Tramper plucked from West Coast bluff

By Viv Logie of the Greymouth Star

File photo / Thinkstock
File photo / Thinkstock

In another case of a cellphone's light guiding rescuers, a German tourist was saved from a cold, lonely night on top of a steep bluff on the West Coast after he got lost.

Bastian Gulstorf, 25, was poorly equipped when he set out yesterday afternoon and when he had not returned by nightfall, Charleston residents mounted their own search and then called in police.

West Coast police search and rescue co-ordinator, Sergeant Sean Judd, said it was just lucky the tourist had his cellphone with him, and "a pure stroke of luck" that the bluff he was trapped on was one of the few places in the area that had cellphone coverage.

While Mr Gulstorf was talking to police on his phone, a patrol car nearby activated its lights and sirens, which he was able to see.

He relayed that back to police, which enabled searchers to pinpoint his location.

A Westport land search and rescue team was dispatched but due to the thick bush and difficult terrain, they were unable to reach him, and so the Solid Energy Rescue Helicopter was called in, and with the use of night vision equipment, winched him to safety about 2 o'clock this morning.

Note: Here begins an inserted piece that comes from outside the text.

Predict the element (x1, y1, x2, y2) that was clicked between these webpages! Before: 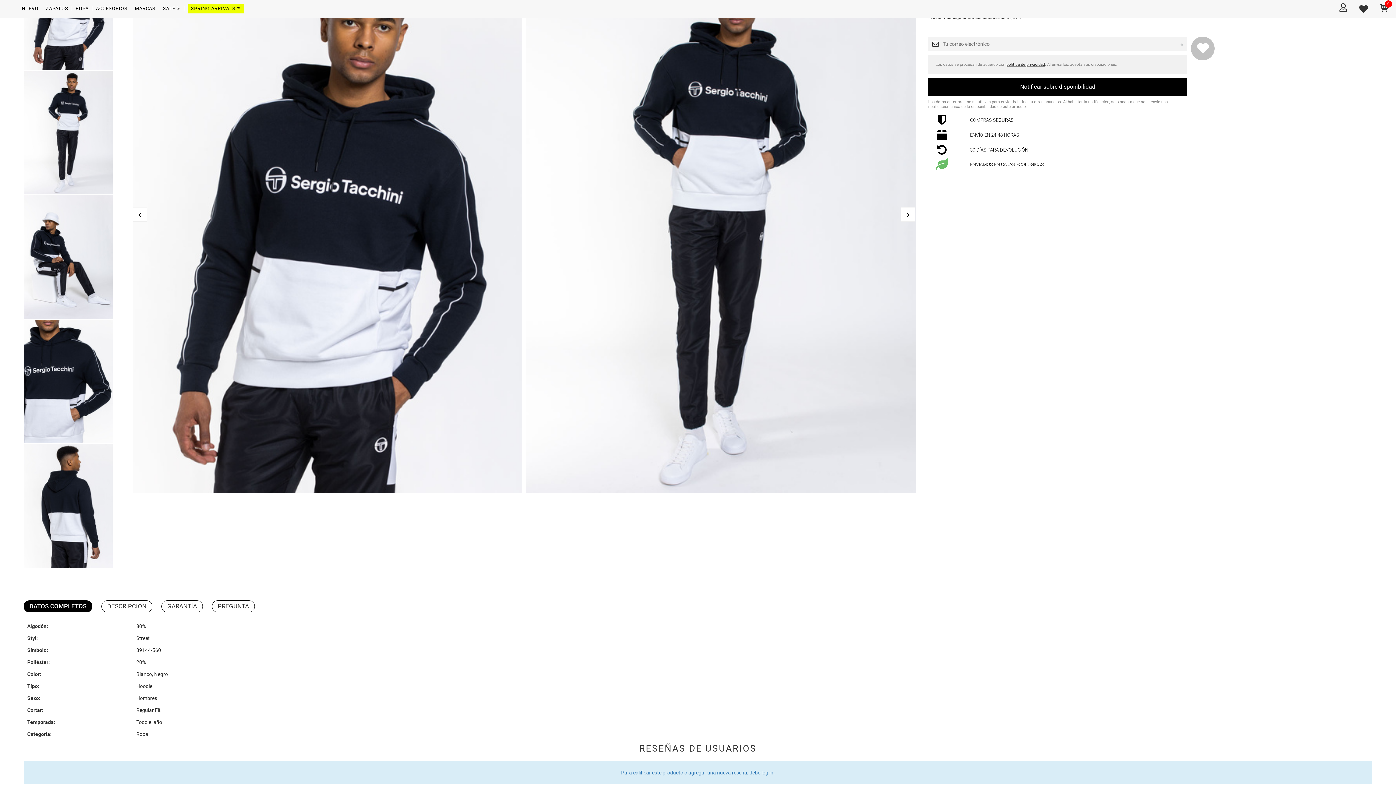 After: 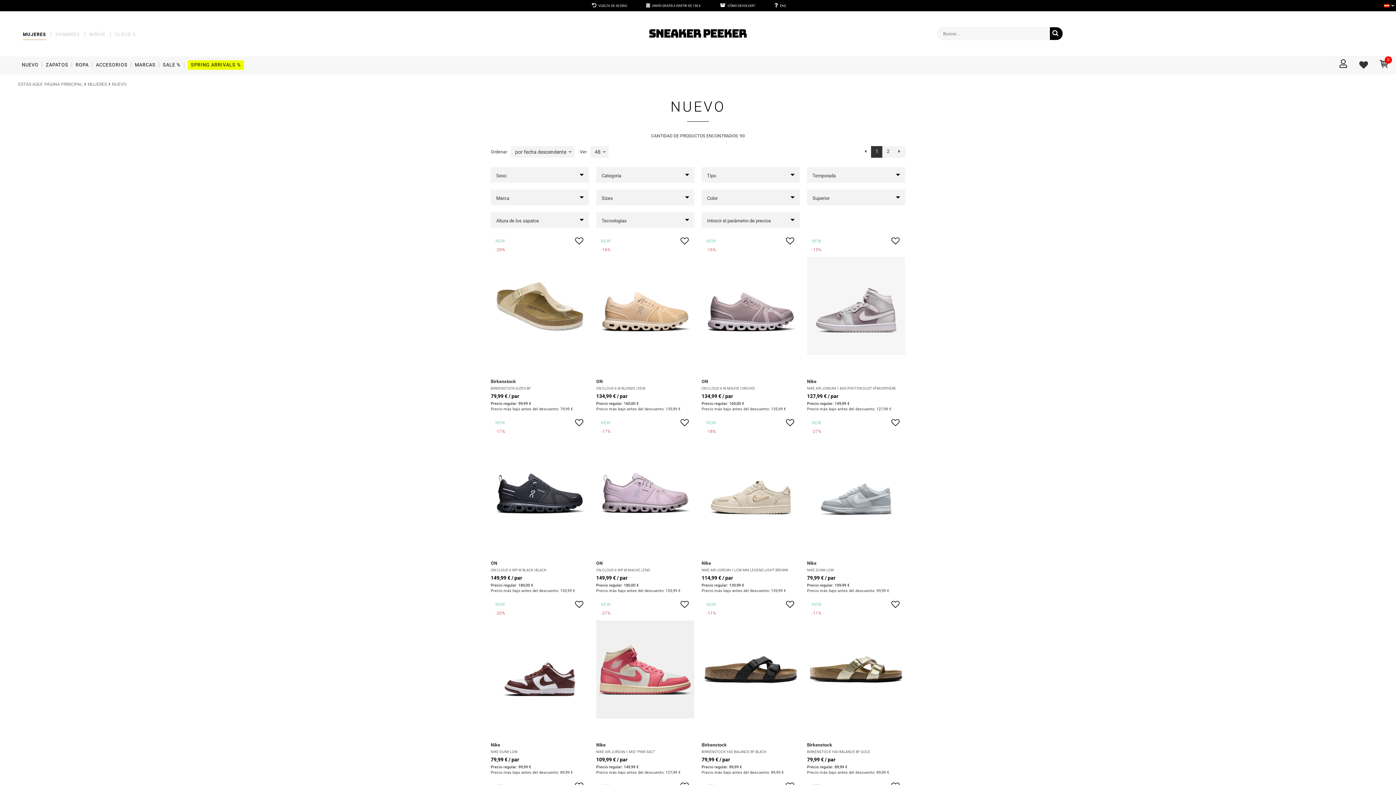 Action: label: NUEVO bbox: (21, 4, 38, 13)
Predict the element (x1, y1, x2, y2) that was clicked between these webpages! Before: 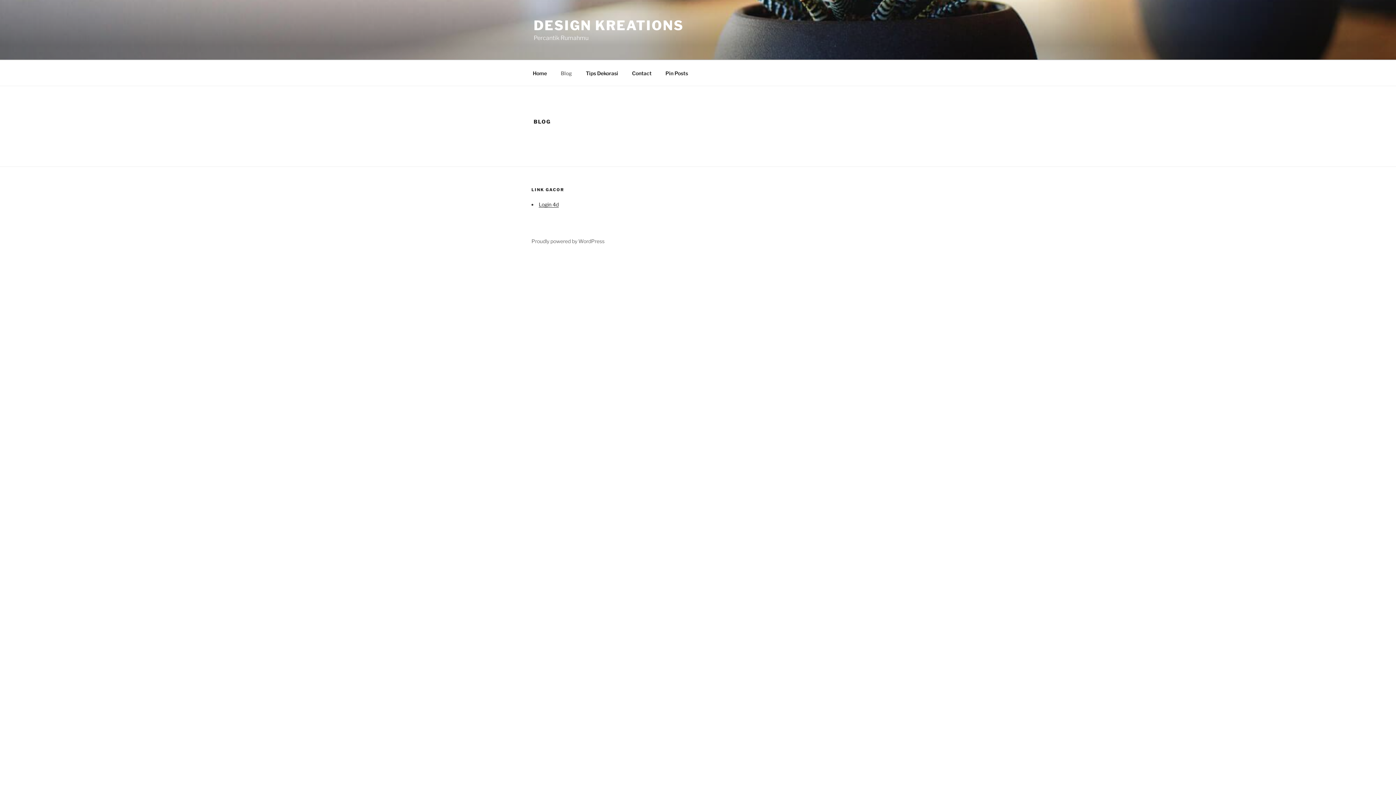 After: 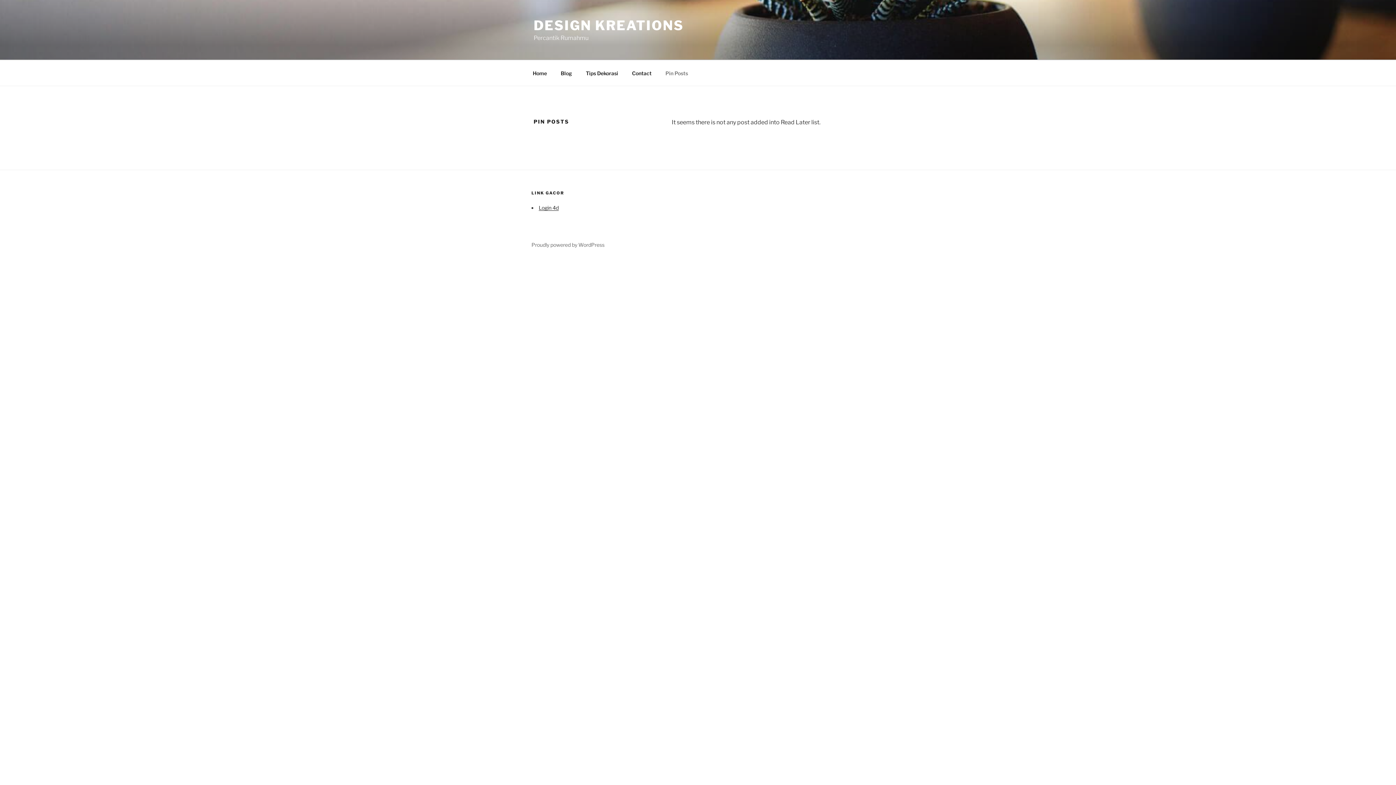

Helicopter pilot Martin Shaw said he could see the light from the man's cellphone through his night vision goggles.

"Mr Gulstorf was not equipped with any extra clothing or food and was not prepared to spend a night out. He was cold and tired but did not require any medical attention," Mr Judd said.

"Once again, the basic rules were ignored with an all too familiar result. Knowing the outdoor code is essential for anyone heading into the outdoors, be it for several days or just a short afternoon walk."

On Saturday, the light from an injured paraglider's cellphone helped rescuers find him after a launch off Mt Hutt went wrong.